[Opening MATERIAL PROVIDED section]

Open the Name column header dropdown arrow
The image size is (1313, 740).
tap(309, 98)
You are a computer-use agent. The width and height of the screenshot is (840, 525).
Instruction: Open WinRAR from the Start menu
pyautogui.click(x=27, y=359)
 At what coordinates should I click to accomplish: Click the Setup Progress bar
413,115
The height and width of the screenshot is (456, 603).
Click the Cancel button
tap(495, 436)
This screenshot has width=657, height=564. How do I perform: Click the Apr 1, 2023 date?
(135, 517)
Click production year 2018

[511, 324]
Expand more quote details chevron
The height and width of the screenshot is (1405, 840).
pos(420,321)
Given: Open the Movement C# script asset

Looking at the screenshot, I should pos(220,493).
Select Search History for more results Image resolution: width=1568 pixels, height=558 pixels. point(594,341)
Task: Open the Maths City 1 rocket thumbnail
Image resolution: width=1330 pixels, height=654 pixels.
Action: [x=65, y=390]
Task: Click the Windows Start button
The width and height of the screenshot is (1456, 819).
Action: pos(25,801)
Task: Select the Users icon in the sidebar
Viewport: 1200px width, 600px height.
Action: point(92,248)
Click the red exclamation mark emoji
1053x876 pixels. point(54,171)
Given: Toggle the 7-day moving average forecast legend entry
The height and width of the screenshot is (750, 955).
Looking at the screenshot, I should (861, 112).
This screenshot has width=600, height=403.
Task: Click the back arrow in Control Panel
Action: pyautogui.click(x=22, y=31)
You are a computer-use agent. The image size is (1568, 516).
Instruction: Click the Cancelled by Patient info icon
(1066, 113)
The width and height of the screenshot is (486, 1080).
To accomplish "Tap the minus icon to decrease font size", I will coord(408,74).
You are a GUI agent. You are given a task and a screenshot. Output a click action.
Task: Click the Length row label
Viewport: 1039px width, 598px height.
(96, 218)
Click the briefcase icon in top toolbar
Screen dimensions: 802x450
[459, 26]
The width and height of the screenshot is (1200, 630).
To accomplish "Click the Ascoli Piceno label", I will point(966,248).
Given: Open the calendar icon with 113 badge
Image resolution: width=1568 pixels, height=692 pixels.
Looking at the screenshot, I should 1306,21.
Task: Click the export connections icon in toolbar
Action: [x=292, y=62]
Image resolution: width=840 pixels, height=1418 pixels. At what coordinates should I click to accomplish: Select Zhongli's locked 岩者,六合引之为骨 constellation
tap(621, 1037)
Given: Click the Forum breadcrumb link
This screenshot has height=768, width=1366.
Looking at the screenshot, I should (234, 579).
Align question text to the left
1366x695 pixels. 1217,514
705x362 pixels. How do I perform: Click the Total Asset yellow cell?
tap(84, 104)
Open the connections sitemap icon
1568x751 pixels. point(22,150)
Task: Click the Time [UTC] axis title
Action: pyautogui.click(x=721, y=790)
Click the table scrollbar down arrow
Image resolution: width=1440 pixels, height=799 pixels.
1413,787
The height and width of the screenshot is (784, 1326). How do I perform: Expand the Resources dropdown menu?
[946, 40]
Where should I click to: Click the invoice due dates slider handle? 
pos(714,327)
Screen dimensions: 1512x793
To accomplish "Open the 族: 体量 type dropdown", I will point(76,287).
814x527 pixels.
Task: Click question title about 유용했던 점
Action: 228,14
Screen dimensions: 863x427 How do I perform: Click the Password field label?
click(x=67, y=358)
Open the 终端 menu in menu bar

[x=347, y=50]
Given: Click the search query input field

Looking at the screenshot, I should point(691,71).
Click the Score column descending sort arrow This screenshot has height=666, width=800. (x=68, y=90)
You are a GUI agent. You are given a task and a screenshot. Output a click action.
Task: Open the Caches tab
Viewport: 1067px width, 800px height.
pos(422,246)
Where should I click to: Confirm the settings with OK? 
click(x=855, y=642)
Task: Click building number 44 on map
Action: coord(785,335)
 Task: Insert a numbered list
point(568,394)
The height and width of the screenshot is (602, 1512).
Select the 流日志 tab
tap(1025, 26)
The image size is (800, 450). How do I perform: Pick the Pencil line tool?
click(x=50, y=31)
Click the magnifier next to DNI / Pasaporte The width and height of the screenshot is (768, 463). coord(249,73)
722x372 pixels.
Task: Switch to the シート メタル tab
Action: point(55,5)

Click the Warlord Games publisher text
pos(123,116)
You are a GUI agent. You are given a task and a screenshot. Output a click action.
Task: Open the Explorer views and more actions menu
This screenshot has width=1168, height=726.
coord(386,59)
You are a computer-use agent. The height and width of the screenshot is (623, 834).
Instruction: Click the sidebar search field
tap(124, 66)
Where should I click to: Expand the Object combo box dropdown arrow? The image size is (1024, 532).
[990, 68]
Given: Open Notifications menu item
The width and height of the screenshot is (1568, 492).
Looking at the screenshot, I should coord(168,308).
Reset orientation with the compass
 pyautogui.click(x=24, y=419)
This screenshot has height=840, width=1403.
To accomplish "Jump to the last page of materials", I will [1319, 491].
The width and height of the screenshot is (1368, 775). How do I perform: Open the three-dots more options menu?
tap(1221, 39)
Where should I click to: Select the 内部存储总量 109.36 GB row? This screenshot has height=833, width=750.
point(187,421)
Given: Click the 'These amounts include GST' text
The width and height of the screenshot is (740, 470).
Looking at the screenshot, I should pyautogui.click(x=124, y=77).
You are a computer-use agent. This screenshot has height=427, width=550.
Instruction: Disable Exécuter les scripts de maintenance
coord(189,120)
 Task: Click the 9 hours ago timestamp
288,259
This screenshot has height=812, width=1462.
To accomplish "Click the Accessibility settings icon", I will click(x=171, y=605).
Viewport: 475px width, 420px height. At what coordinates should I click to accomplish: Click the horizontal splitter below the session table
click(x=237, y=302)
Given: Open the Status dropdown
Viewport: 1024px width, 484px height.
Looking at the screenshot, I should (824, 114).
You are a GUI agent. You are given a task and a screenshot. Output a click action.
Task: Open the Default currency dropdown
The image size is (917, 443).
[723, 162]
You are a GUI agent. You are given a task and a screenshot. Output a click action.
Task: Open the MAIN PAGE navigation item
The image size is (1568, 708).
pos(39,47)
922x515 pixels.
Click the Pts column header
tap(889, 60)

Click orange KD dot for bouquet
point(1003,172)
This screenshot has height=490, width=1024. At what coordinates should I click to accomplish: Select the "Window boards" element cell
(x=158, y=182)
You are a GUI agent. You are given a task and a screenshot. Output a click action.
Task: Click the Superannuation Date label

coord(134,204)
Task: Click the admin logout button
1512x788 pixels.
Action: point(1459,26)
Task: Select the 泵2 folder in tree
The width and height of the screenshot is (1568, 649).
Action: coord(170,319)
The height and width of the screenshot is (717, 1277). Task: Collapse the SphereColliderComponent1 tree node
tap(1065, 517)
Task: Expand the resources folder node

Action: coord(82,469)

[Closing MATERIAL PROVIDED section]

PROBLEM DETAILS: Repeat each line of the data above, exactly as it appears, from the first through the line that contains "Expand more quote details chevron".

SOLUTION TO THIS EXERCISE:
Open the Name column header dropdown arrow
The image size is (1313, 740).
tap(309, 98)
You are a computer-use agent. The width and height of the screenshot is (840, 525).
Instruction: Open WinRAR from the Start menu
pyautogui.click(x=27, y=359)
 At what coordinates should I click to accomplish: Click the Setup Progress bar
413,115
The height and width of the screenshot is (456, 603).
Click the Cancel button
tap(495, 436)
This screenshot has width=657, height=564. How do I perform: Click the Apr 1, 2023 date?
(135, 517)
Click production year 2018

[511, 324]
Expand more quote details chevron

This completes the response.